- POSTED: 21 Jan 2014 01:29
After a wave of privatisation offers last year, analysts have said more deals may come the way of Singapore's consumer stocks.
SINGAPORE: After a wave of privatisation offers last year, analysts have said more deals may come the way of Singapore's consumer stocks.
Foreign firms looking to tap into Southeast Asia's consumption growth story may see local consumer firms as a good proxy to the region.
One company, coffee maker Super Group, has seen its share price rise on talk that it was an attractive takeover target.
Shares of Singapore-listed Super Group have gone up by as much as 8.4 per cent on talk that it would make an attractive buy for multinational beverage companies.
The share price rose from S$3.69 on January 15 to hit S$4 on January 17, after it was named in a report as an acquisition target. Its shares closed at S$3.90 on Monday.
Analysts said the instant coffee maker is seen as a prized catch because it controls its own "ingredients and manufacturing chain".
The company also has extensive market reach in Southeast Asia, and it is estimated to have a 50 per cent market share in the fast-growing market of Myanmar.
James Koh, sector head of regional consumer research at Maybank Kim Eng, said: "Super is one of the market leaders in key ASEAN markets like the Philippines, Thailand, Myanmar. It has very good brand equity and is often a first mover.
"It also has good production capabilities as well as its own (distribution) network. So in a way, acquirors are buying a fully-integrated company."
Some potential suitors for the firm could include Japanese beverage giants Kirin, Suntory or Asahi Group.
Analysts said that is because these firms have a mandate to diversify from their home market, which is showing slow or even negative growth.
The Japanese firms also have sizeable war chests to fund acquisitions.
Christopher Wong, senior investment manager at Aberdeen Asset Management Asia, said: "There are numerous names in Singapore that have developed that reputation - the brand equity over many decades - companies such as Eu Yan Sang, Petra.
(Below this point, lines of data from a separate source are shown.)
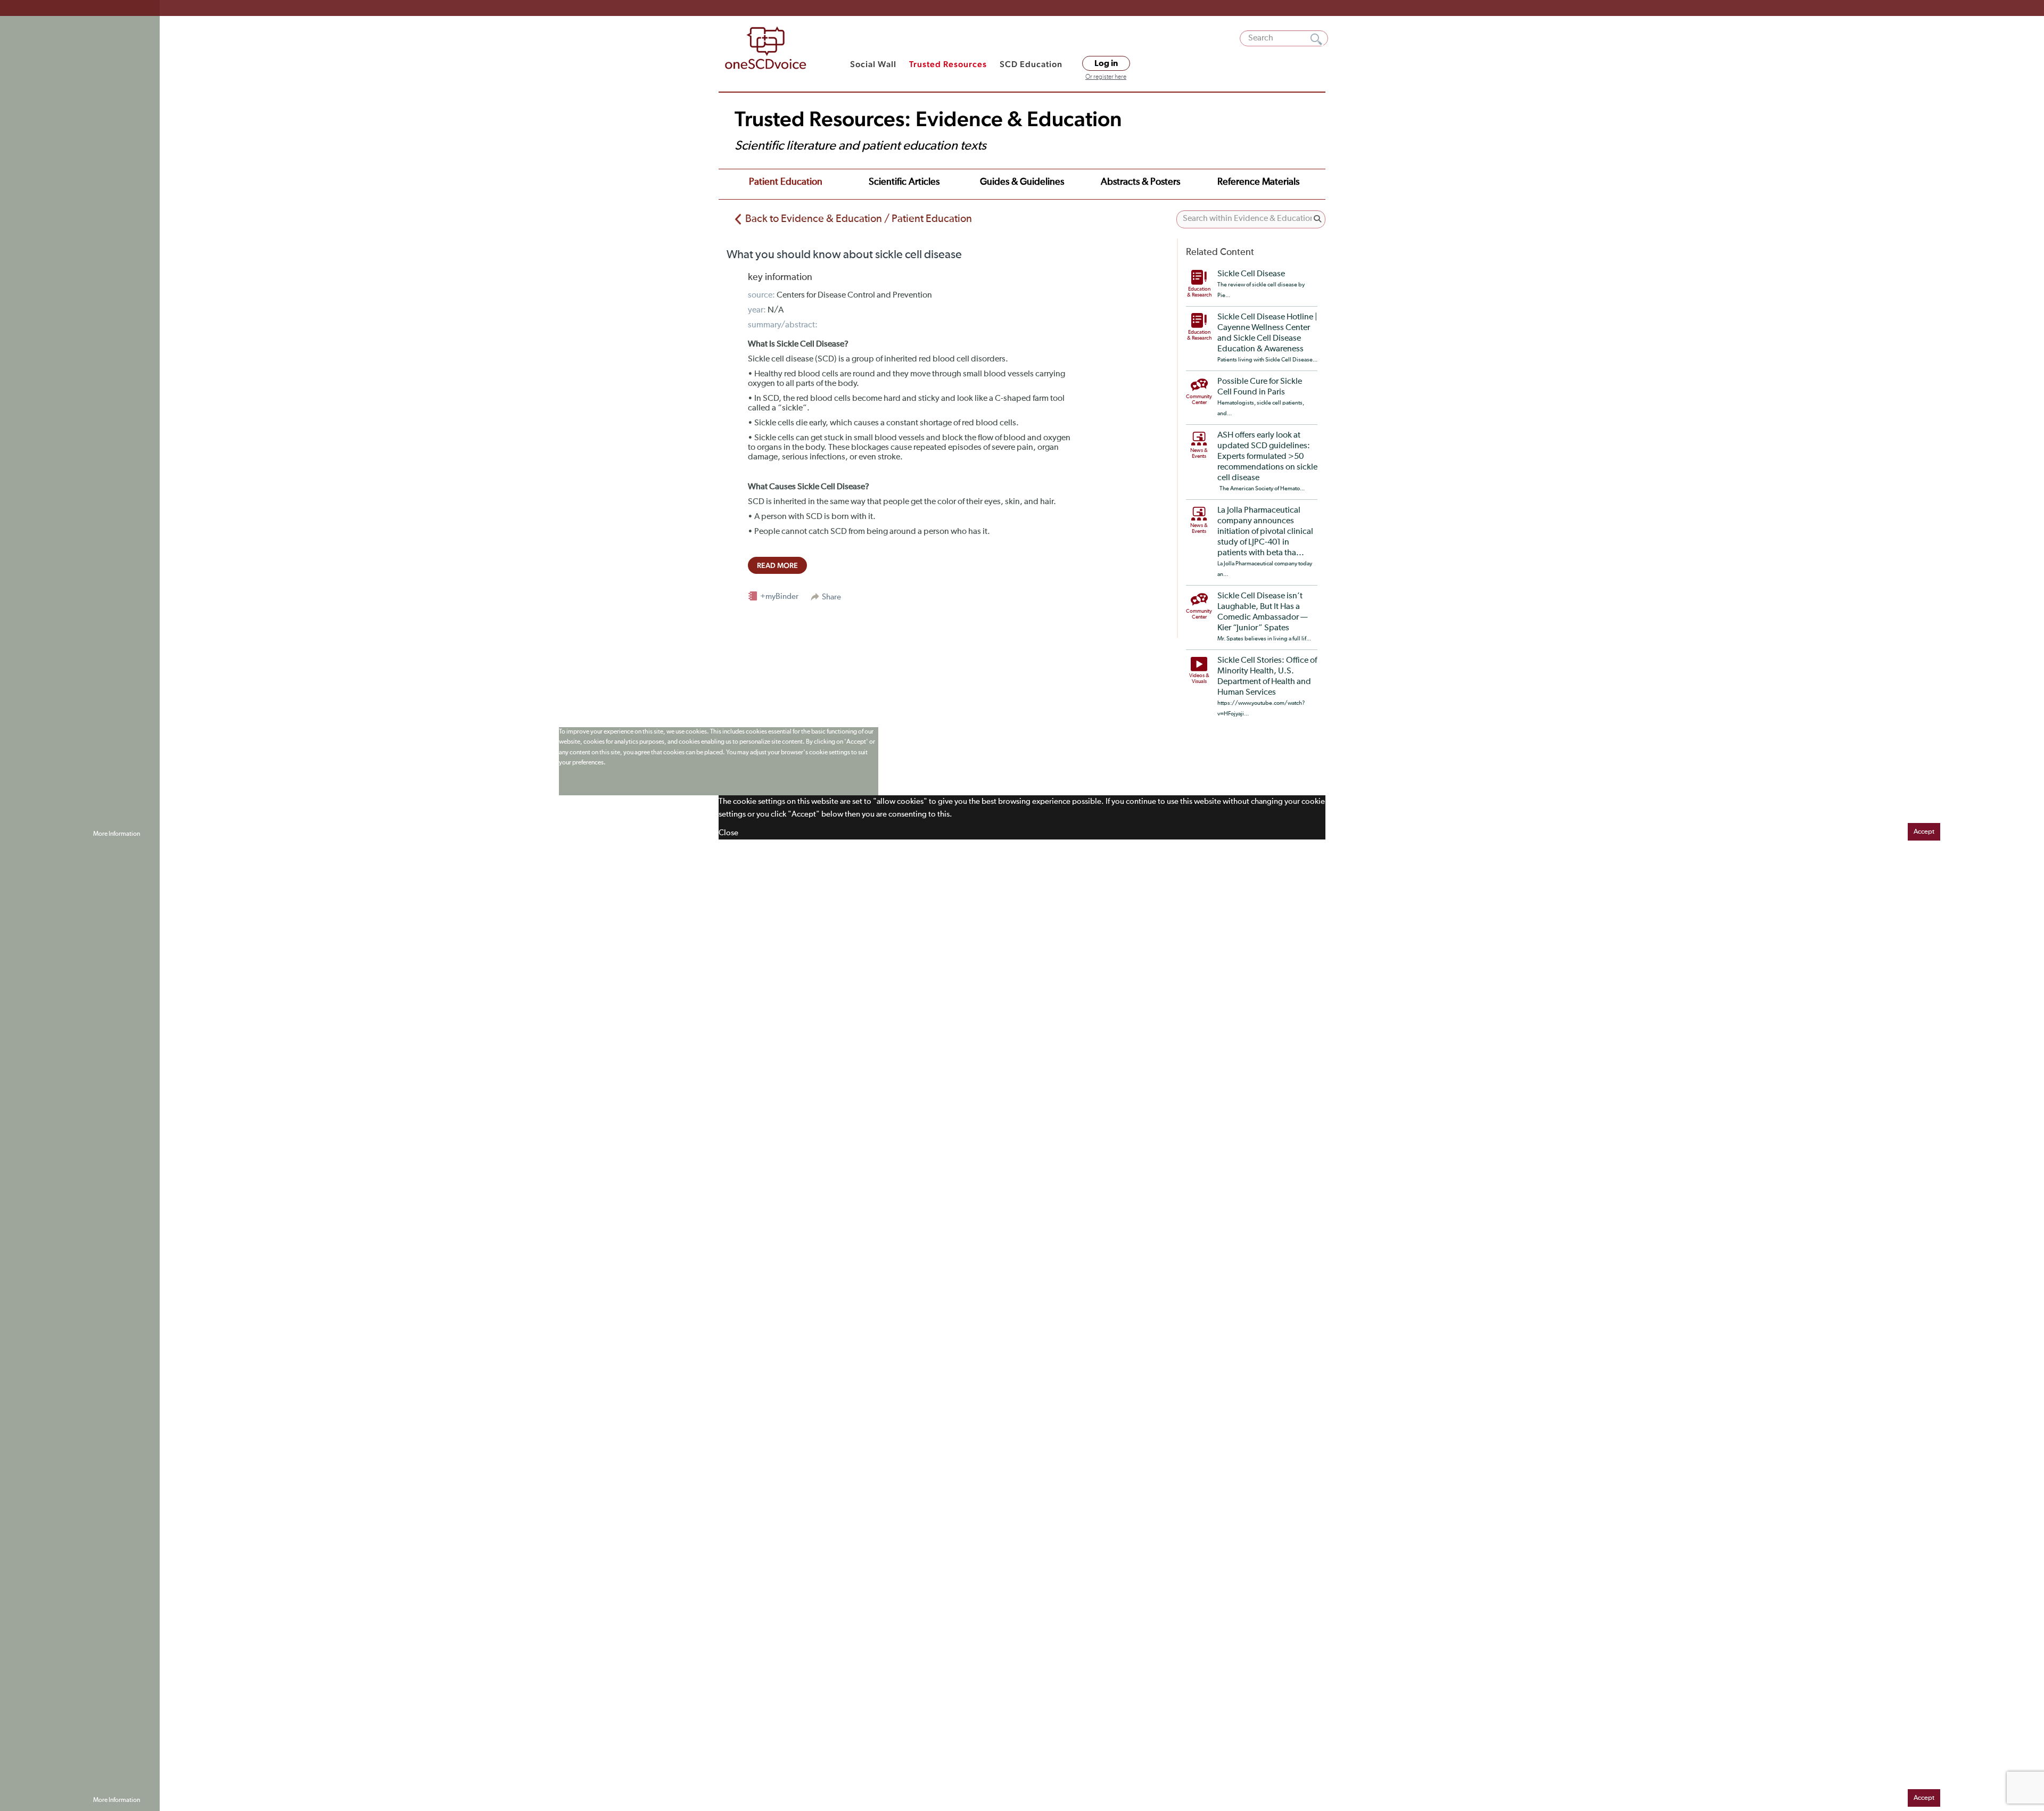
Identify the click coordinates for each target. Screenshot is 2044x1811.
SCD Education (1031, 64)
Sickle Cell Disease (1251, 274)
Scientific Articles (904, 182)
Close (728, 833)
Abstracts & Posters (1140, 182)
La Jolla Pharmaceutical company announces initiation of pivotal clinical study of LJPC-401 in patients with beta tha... (1265, 531)
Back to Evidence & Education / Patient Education (858, 218)
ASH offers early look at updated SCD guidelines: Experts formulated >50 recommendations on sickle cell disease (1267, 456)
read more (777, 565)
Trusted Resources (948, 64)
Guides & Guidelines (1022, 182)
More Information (116, 834)
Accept (1924, 831)
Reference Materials (1258, 182)
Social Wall (873, 64)
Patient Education (785, 182)
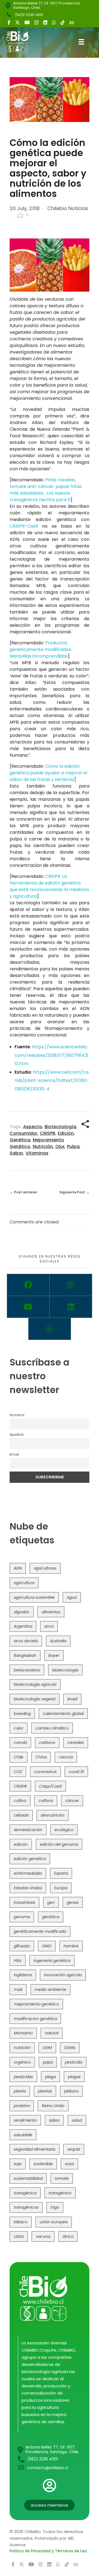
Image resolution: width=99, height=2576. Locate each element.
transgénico (60, 2193)
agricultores (45, 1568)
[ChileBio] (21, 41)
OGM (47, 2047)
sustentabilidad (28, 2178)
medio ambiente (50, 1989)
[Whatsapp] (49, 1329)
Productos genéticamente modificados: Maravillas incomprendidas (41, 649)
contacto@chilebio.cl (47, 2468)
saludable (23, 2135)
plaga (50, 2077)
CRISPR (47, 1133)
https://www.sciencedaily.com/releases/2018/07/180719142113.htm (51, 1055)
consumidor (23, 1133)
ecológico (63, 1830)
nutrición (43, 1146)
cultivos (45, 1800)
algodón (21, 1612)
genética (20, 1140)
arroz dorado (26, 1641)
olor (60, 1146)
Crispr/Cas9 (50, 1786)
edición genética (30, 1858)
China (41, 1757)
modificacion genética (35, 2018)
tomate (62, 2178)
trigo (55, 2207)
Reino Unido (53, 2105)
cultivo (20, 1800)
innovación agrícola (63, 1975)
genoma (22, 1917)
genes (73, 1902)
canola (20, 1742)
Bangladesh (25, 1655)
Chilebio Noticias (67, 208)
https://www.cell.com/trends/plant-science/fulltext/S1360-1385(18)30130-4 (52, 1080)
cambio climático (52, 1728)
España (61, 1873)
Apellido (17, 1434)
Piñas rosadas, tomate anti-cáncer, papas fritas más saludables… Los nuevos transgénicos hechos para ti (46, 490)
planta (20, 2091)
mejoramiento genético (36, 2004)
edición (66, 1133)
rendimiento (25, 2120)
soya (69, 2164)
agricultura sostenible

"At the end of the day, (it boils down to) the willingness of the major shareholders to sell, and secondly, the type of valuations that the major shareholders or the other shareholders are asking for."
But analysts said current valuations for Singapore's consumer stocks are high and this could scupper potential deals from the Japanese firms.
Last year, Kirin lost to Thai beverage in the bid for Fraser and Neave's food and beverage business.